Both Notch and Notch ligands are expressed in primitive hematopoietic cells as well as in the hematopoietic microenvironment.88,224,225 Overexpression of the activated form of Notch in murine HSC causes lymphoid leukemia.226 The human homolog of one of the Notch ligands, Jagged-1, is expressed in human-marrow-derived stromal cells that support growth of primitive human hematopoietic progenitors in vitro.227 Another Notch family member, Delta-1, when engineered in immobilized form, expanded human HPC in ex vivo cultures.84,228 Also, an increase of HSC is found in vivo when the parathyroid-hormone-related receptor is activated on osteoblasts, which results in increased expression of Jagged-1 by the osteoblast. This increase in Jagged-1 correlates with an increase in Notch-1 activation on HSC.88 Although in a transgenic Notch reporter mouse, BM c-Kit+ cells express the active Notch reporter,229 Notch-1 deficient HSC engraft Jagged-1 deficient mice and reconstitute the hematopoietic system normally.224 Studies have also shown that other ligands for Notch, Delta-4 and delta like (Dlk) act as regulators of primitive hematopoietic progenitors.230,231

Angiopoietin-like proteins

The interaction between Tie2, a receptor tyrosine kinase, and its ligand angiopoietin-1 has been found to play a role in HSC maintenance in the osteoblastic niche. Tie2 is expressed on HSC that are in the quiescent state, and angiopoietin is expressed by osteoblasts lining the bone marrow cavity.83 Arai et al. found that angopoietin-1 enhanced HSC binding to the osteoblast and promoted HSC quiescence enabling maintenance of HSC by its niche.83 They also found that injection of recombinant angiopoietin-1 protein in mice resulted in protection from myeloablation after irradiation,83 suggesting an important role of Tie2/angiopoietin in maintaining the HSC pool within the BM.
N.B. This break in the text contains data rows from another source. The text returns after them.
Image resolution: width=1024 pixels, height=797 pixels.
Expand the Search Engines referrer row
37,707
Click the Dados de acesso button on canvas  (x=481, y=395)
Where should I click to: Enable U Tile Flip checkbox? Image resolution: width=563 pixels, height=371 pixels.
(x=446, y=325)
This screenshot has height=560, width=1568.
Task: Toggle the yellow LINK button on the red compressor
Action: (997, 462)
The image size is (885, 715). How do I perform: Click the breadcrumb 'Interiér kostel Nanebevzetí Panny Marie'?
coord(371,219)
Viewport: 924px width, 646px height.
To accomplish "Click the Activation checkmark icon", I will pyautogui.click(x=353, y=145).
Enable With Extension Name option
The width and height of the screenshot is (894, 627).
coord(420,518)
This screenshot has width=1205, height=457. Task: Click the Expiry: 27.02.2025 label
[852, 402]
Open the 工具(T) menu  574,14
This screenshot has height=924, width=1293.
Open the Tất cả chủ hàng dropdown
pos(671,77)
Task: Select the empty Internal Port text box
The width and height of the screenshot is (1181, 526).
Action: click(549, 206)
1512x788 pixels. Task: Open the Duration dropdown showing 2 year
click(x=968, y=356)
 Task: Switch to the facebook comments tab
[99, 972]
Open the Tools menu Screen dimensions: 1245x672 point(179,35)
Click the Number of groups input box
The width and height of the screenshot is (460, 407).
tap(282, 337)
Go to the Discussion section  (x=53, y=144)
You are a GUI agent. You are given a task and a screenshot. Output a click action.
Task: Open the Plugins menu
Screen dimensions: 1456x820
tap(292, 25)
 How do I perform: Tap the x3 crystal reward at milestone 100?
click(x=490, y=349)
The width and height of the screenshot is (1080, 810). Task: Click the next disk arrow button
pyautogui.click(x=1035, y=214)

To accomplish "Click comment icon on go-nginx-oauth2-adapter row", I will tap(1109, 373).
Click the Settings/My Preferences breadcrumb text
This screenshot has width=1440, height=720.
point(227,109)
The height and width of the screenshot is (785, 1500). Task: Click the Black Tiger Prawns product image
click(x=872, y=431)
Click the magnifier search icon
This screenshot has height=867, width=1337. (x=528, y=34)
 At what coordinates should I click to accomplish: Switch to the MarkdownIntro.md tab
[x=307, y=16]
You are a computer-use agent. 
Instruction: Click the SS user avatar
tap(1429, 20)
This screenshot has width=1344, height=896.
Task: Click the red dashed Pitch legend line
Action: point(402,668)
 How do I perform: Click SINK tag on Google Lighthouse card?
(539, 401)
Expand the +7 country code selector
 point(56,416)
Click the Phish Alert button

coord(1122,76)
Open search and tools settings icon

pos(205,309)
Insulin-like growth factors

Insulin-like growth factor (IGF)-1 and -2 hormones are produced by osteoblasts in the bone and are regulated by PTH signaling.232 HSC cultured with cells expressing IGF-1 and -2 leads to expansion of HSC.233 Although IGFs are produced by osteoblast in the BM and are important in maintaining bone, it is unclear whether they directly interact with HSC in vivo.

Conclusions

Regulation of hematopoiesis takes place in the BM, where it is believed that HSC reside in ‘niches’ that control the fate of stem cells by presenting factors that control self-renewal vs. differentiation. It is noteworthy that factors that appear to play a role in the extrinsic control of HSC are not solely the classical cytokines and hematopoietic growth factors; they also include such molecules as angiopoietin-like proteins,83,234 IGFs,233 members of the TGFβ family and Wnts,195,204 as well as cell–cell interactions via Notch and N-cadherin. Although many signals from the microenvironment have been identified that affect HSC, it remains clear that intrinsic regulation also plays a key role in cell fate decisions. There is also mounting evidence that HSC and their microenvironment may differ at different stages of development. For instance, the proliferative behavior of HSC found in fetal liver differs from that of adult HSC. Further elucidation of the differences in both intrinsic and extrinsic control of FL vs. BM HSC may aid in developing methods for HSC expansion.69,70,180,181

Recent insights have provided a clearer understanding of how the intrinsic program and extrinsic cues regulate molecular mechanisms of hematopoietic cell fate decisions. These not only provide a more detailed understanding of normal hematopoiesis, but also give insight into the development of hematopoietic malignancies and potential novel targets for anti-leukemic therapy. Many questions still remain and a future challenge lies in understanding the intrinisic targets of extrinisic cues, and how the two types of molecular mechanisms collaborate to regulate cell fate decisions.